BEGIN Given data
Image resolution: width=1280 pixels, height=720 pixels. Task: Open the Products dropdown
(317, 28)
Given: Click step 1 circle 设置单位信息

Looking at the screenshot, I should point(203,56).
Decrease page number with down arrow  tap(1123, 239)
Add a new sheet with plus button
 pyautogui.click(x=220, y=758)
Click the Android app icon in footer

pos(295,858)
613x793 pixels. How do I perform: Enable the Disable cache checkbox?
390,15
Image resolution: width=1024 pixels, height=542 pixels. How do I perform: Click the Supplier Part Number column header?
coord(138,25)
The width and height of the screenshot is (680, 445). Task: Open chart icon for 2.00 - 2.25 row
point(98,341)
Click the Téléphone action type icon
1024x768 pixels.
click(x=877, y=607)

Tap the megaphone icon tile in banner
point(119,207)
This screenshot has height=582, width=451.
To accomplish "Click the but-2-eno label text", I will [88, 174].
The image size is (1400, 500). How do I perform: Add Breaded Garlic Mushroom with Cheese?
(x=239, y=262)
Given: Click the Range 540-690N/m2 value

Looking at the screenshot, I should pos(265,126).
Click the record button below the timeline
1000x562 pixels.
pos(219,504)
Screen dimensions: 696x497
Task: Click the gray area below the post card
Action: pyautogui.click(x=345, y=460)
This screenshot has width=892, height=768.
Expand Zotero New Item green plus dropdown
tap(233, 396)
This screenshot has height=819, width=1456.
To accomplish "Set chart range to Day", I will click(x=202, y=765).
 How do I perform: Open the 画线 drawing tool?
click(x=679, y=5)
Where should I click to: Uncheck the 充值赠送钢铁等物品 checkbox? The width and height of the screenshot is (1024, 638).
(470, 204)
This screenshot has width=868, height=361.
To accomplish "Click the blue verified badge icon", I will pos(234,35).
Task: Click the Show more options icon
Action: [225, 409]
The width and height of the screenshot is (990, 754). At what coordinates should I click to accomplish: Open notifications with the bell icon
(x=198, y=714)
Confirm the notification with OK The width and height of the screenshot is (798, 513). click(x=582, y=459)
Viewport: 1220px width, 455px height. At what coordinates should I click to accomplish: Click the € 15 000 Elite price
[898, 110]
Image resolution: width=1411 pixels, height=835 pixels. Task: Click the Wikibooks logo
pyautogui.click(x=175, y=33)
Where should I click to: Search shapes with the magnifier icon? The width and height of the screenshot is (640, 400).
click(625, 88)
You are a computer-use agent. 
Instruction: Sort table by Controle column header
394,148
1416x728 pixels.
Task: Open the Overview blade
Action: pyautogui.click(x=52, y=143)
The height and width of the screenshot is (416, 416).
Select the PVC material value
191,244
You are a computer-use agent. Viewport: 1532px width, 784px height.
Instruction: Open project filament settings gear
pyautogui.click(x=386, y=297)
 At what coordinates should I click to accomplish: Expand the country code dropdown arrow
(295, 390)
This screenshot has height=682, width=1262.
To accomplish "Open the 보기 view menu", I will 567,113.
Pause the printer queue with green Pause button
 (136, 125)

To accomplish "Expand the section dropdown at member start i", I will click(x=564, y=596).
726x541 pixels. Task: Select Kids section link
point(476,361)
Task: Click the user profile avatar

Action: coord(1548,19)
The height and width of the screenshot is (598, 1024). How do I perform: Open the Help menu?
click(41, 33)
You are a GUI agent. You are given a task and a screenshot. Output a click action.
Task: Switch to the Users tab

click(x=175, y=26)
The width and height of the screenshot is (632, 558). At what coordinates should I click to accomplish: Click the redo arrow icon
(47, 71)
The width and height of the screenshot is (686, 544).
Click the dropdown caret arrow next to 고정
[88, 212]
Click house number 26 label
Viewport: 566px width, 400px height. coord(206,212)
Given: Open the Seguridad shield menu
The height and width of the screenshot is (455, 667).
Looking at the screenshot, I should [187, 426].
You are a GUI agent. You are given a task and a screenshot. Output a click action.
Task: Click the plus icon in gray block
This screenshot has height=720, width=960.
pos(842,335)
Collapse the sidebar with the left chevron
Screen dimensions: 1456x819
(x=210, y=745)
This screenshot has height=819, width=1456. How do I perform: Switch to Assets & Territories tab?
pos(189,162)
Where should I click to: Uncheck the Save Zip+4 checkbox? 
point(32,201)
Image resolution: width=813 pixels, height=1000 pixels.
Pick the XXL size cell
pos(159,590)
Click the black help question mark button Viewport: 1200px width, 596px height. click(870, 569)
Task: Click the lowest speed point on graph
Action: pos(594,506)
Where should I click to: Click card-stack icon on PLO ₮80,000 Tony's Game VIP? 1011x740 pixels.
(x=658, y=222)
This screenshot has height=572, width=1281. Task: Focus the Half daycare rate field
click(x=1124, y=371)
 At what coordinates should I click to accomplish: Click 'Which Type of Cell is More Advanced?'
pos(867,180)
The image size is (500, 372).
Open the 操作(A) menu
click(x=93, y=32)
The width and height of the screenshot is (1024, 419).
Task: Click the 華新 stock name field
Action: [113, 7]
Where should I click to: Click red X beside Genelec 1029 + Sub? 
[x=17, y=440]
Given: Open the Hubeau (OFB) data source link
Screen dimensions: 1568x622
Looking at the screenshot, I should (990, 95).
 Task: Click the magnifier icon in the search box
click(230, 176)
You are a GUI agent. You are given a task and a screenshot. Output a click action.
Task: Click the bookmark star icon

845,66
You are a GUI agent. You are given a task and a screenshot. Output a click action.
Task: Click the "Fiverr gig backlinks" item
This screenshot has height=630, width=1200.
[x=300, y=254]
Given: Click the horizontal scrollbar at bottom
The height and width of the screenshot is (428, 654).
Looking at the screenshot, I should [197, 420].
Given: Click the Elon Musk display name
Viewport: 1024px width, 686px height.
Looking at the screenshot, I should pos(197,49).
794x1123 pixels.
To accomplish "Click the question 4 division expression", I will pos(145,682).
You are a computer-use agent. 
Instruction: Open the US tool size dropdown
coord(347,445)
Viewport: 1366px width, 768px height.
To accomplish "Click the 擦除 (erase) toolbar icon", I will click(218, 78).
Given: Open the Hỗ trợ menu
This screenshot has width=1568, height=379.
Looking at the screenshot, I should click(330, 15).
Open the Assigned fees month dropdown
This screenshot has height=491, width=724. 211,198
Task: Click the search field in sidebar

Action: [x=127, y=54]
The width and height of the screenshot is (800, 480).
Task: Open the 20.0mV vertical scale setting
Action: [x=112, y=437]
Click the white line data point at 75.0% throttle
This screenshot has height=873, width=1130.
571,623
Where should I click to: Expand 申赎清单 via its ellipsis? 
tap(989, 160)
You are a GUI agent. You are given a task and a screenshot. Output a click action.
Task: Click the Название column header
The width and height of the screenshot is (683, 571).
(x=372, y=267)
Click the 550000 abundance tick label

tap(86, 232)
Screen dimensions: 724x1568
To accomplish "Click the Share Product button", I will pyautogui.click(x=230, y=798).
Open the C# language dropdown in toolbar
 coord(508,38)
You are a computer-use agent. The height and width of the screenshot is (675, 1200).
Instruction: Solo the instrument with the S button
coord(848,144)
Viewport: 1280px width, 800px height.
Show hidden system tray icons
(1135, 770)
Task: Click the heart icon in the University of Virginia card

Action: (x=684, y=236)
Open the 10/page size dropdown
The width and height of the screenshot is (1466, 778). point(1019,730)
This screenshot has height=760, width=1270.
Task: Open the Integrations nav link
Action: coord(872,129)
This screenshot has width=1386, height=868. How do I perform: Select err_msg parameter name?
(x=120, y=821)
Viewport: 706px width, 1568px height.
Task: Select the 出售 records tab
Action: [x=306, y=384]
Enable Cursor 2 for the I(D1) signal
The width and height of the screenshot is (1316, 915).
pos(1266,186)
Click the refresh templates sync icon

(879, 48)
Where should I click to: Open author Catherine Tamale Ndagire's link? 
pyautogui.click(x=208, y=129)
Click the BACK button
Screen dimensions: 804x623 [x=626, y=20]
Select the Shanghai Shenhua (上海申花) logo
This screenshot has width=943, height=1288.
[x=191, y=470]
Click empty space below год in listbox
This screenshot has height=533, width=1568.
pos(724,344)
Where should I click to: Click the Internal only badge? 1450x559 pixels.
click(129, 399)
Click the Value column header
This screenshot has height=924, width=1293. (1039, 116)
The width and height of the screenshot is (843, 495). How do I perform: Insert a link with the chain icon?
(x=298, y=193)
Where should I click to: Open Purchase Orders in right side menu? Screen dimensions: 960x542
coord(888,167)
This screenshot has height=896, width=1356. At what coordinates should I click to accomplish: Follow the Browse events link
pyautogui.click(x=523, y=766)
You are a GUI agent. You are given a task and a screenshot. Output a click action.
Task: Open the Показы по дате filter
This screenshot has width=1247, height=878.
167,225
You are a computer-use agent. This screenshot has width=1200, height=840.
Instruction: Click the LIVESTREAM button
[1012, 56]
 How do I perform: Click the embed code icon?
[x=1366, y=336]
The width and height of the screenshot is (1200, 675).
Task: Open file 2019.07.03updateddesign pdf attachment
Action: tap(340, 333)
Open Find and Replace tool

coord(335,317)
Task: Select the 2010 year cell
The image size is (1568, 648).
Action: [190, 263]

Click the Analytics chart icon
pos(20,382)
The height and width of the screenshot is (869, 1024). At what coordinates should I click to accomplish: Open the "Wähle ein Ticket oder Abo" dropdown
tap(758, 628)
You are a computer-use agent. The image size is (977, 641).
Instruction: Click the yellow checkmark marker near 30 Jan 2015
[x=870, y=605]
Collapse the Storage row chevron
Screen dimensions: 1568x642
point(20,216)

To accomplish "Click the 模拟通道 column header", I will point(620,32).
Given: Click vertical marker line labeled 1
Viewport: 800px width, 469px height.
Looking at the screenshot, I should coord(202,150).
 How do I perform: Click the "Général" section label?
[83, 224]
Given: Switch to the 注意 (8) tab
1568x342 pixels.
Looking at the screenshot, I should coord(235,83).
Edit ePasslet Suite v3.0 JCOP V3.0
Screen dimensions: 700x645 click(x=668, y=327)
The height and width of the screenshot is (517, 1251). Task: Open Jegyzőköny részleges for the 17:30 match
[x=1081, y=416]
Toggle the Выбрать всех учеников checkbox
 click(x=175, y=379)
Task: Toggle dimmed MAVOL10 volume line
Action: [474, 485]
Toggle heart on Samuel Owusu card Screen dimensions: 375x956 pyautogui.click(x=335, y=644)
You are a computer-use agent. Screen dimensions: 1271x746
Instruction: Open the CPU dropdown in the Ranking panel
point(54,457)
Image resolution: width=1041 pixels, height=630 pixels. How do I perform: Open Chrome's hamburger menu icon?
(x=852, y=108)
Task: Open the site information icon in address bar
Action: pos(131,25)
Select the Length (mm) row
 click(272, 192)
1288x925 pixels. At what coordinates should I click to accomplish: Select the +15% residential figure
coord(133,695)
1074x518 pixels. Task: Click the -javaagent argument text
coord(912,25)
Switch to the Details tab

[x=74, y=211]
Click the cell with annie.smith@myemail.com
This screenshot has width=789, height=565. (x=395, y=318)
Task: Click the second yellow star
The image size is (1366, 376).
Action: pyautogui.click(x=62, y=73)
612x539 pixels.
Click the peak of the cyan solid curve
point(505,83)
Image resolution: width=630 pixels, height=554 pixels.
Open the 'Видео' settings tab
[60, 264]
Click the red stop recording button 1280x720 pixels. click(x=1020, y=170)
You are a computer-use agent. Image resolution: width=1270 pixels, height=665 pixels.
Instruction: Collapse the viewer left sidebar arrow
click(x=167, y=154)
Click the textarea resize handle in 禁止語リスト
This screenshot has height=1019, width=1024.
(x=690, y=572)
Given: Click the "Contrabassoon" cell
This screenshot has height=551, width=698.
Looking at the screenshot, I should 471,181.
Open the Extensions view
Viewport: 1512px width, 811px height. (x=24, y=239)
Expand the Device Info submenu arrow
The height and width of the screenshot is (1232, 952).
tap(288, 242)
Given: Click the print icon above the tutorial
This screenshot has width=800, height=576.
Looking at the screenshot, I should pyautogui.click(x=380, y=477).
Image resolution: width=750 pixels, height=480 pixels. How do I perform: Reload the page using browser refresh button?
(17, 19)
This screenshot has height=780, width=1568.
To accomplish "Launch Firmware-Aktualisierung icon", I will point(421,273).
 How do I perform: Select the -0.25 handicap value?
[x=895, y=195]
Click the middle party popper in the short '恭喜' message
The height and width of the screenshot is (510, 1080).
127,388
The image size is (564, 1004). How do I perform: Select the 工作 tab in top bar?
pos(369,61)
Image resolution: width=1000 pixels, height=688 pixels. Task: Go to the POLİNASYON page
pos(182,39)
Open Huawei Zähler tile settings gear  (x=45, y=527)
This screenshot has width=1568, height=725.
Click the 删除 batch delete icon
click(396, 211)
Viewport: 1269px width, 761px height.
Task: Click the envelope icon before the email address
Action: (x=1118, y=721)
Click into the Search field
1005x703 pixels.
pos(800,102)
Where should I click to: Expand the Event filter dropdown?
END Given data
Task requirements -
In the entries above, find the line with "Task: Open the Показы по дате filter" and the line with "Toggle heart on", then restate word for word both of them and every line between, with nothing more.

Written answer -
Task: Open the Показы по дате filter
This screenshot has width=1247, height=878.
167,225
You are a computer-use agent. This screenshot has width=1200, height=840.
Instruction: Click the LIVESTREAM button
[1012, 56]
 How do I perform: Click the embed code icon?
[x=1366, y=336]
The width and height of the screenshot is (1200, 675).
Task: Open file 2019.07.03updateddesign pdf attachment
Action: tap(340, 333)
Open Find and Replace tool

coord(335,317)
Task: Select the 2010 year cell
The image size is (1568, 648).
Action: [190, 263]

Click the Analytics chart icon
pos(20,382)
The height and width of the screenshot is (869, 1024). At what coordinates should I click to accomplish: Open the "Wähle ein Ticket oder Abo" dropdown
tap(758, 628)
You are a computer-use agent. The image size is (977, 641).
Instruction: Click the yellow checkmark marker near 30 Jan 2015
[x=870, y=605]
Collapse the Storage row chevron
Screen dimensions: 1568x642
point(20,216)

To accomplish "Click the 模拟通道 column header", I will point(620,32).
Given: Click vertical marker line labeled 1
Viewport: 800px width, 469px height.
Looking at the screenshot, I should coord(202,150).
 How do I perform: Click the "Général" section label?
[83, 224]
Given: Switch to the 注意 (8) tab
1568x342 pixels.
Looking at the screenshot, I should coord(235,83).
Edit ePasslet Suite v3.0 JCOP V3.0
Screen dimensions: 700x645 click(x=668, y=327)
The height and width of the screenshot is (517, 1251). Task: Open Jegyzőköny részleges for the 17:30 match
[x=1081, y=416]
Toggle the Выбрать всех учеников checkbox
 click(x=175, y=379)
Task: Toggle dimmed MAVOL10 volume line
Action: [474, 485]
Toggle heart on Samuel Owusu card Screen dimensions: 375x956 pyautogui.click(x=335, y=644)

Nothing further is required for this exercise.